In the interest of full disclosure, I received this book from the publisher for review purposes
Title: Samurai Tales
Written By: Romulus Hillsborough
Publisher: Tuttle
Format: Softcover
Pages: 256
Cover Price: $11.87(US)



  This book contains some of the stories that were occurring in Japan at the tumultuous time of the end of the Samurai.  There are many tales that intertwine, and you start to get an idea of the political situations that were going on in the major centers of government, and how they played out through the lives of the individuals presented here.  It's an interesting read full of swordsmanship, honor, beheadings, and colorful characters.
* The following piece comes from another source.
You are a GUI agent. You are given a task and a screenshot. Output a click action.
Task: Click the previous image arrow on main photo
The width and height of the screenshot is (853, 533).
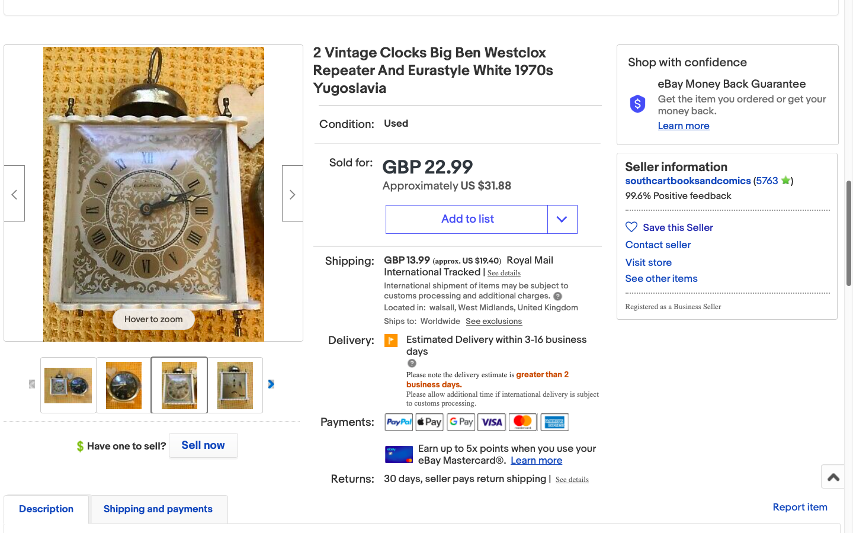click(x=14, y=194)
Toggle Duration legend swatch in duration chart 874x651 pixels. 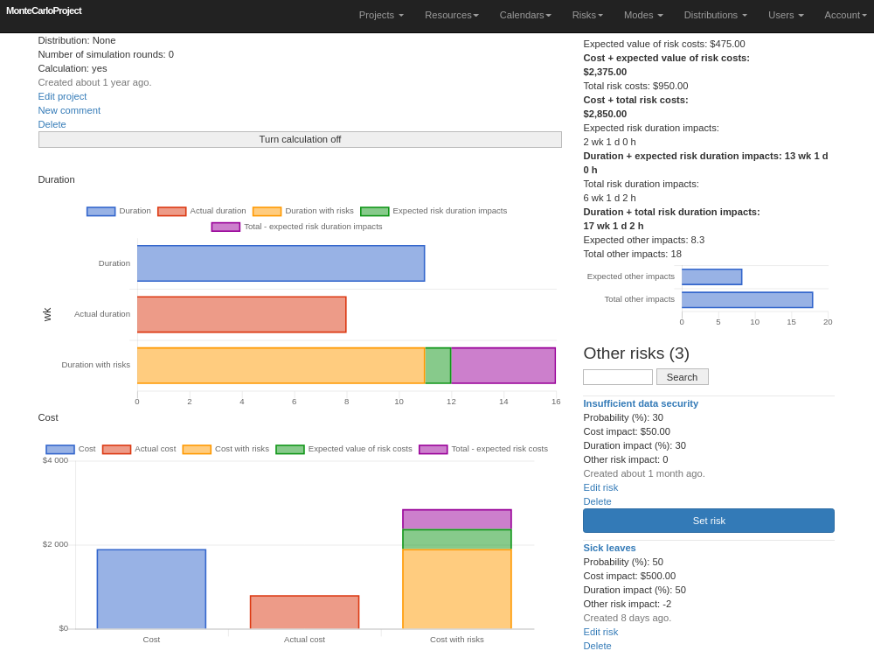point(101,212)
    I've been a reader on Japan and the samurai since I started martial arts about 20 years ago, and although I knew some of the names involved, I hadn't heard any of these specific stories that were told in this book.  I consider that a plus.  My friend Rick (from the Martial Thoughts Podcast) is much more knowledgeable about the Shinsengumi than I am, and he hadn't heard all of these specific stories.  So I gather that these are newer tales to English language books.  They might be more known in Japan, but I have no way of guessing that. 
  I also enjoyed how the book played off itself.  They would tell one story of a politically motivated duel/beheading, and then describe another samurai who was on the other side politically, and talk about their revenge killings.  Overall you get a pretty good feel for the types of politics that were going on at the time.


  My only complaint, is that the book is not a history book.  It kinda starts with the impression that you have a basic idea of the political landscape of Japan at the end of the Edo period.  Which, if you have even a basic idea (no thanks to Tom Cruise's Last Samurai) you can really place these stories in their proper perspective.  That would be my only negative opinion of the stories.


  I'm going to give this book 4 out of 5 Ninja Stars.  I enjoyed the book and was pleasantly surprised by the new stories that I hadn't encountered but I do think you should have a basic understanding of the framework of when these stories were taking place. 
  I especially liked the tales involving the Shogun's Executioner.  But, maybe that's because I watch too many Samurai Films (Where was the baby cart?).


  1. what do you mean about the baby cart? sorry if that is a stupid question ;-)

  2. There was a movie and TV series called Lone Wolf and Cub about the Shogun's executioner who was forced to become a ronin and assassin. He brings his baby with him and pushes him around medieval Japan in a baby cart.

    If you haven't seen it, its worth the viewing.